Banksia hewardiana facts for kids
Quick facts for kidsBanksia hewardiana
Banksia hewardiana is a species of openly branched shrub that is endemic to Western Australia. It has linear, serrated leaves with sharply pointed teeth, head of up to sixty lemon-yellow flowers and oblong follicles.

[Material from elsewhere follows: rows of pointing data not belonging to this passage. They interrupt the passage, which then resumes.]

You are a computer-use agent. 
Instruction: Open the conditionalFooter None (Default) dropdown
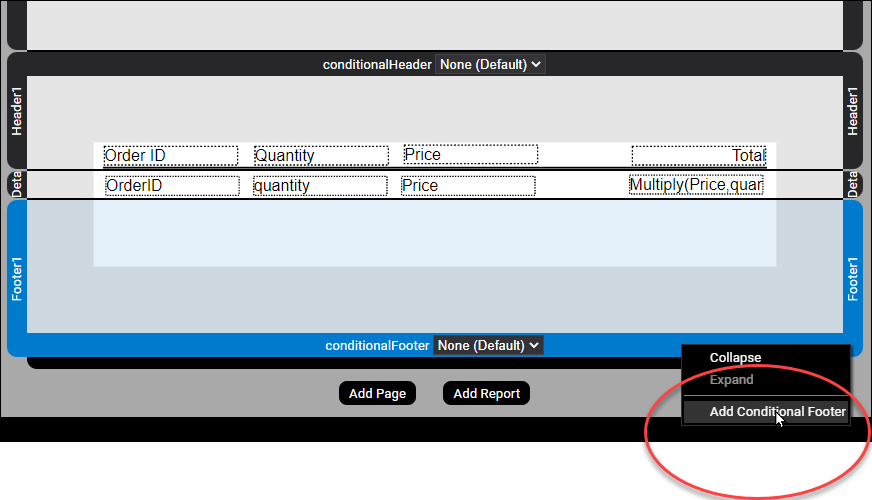pyautogui.click(x=488, y=345)

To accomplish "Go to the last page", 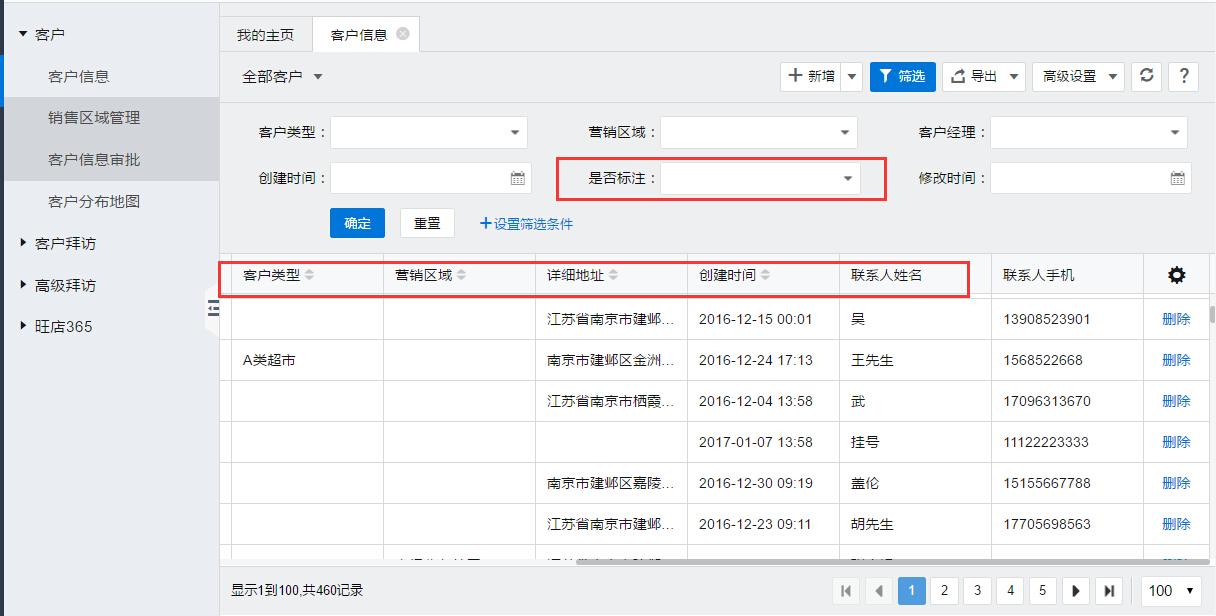I will (1108, 590).
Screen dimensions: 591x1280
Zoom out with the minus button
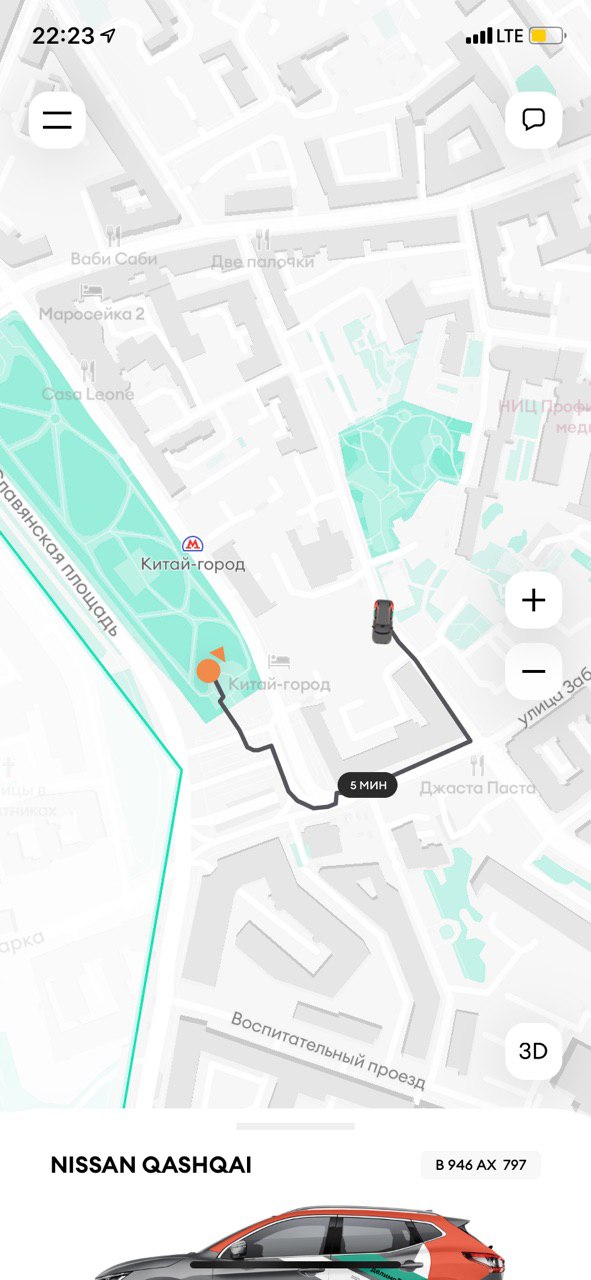point(533,671)
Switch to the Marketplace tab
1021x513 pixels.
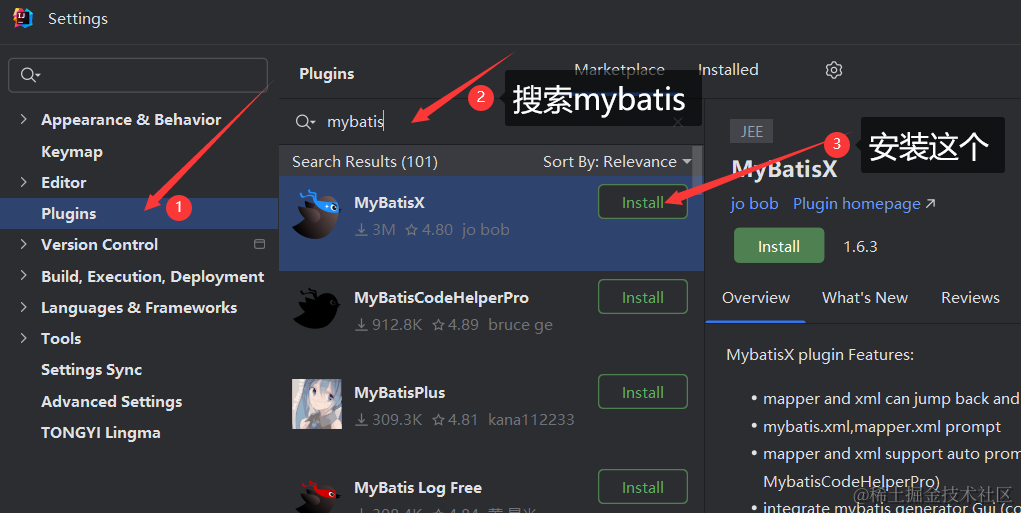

Banksia hewardiana is an openly branched shrub that typically grows to a height of 0.5–3 m (1 ft 8 in–9 ft 10 in) but does not form a lignotuber. The leaves are serrated, linear in outline, 40–200 mm (1.6–7.9 in) long and 10–24 mm (0.39–0.94 in) wide on a petiole up to 5 mm (0.20 in) long. There are between five and fifteen sharply pointed teeth on each side of the leaves. Groups of between thirty-five and sixty sweetly-scented flowers are borne in a head on a side branch about 20 mm (0.79 in) long. There are hairy, lance-shaped involucral bracts up to 10 mm (0.39 in) long at the base of the head. The flowers have a lemon-yellow perianth 21–26 mm (0.83–1.02 in) long and a cream-coloured pistil 23–27 mm (0.91–1.06 in) long and glabrous. Flowering occurs from July to November and the follicles are oblong to egg-shaped, 8–10 mm (0.31–0.39 in) long and sparsely hairy.
Taxonomy and naming
This species was first formally described in 1856 by Carl Meissner who gave it the name Dryandra hewardiana and published the description in de Candolle's Prodromus Systematis Naturalis Regni Vegetabilis from specimens collected by James Drummond. The specific epithet (hewardiana) honours the English botanist Robert Heward (1791–1877). In 2007 Austin Mast and Kevin Thiele transferred all dryandras to the genus Banksia and renamed this species Banksia hewardiana.
Distribution and habitat
This banksia is classified as "not threatened" by the Government of Western Australia Department of Parks and Wildlife.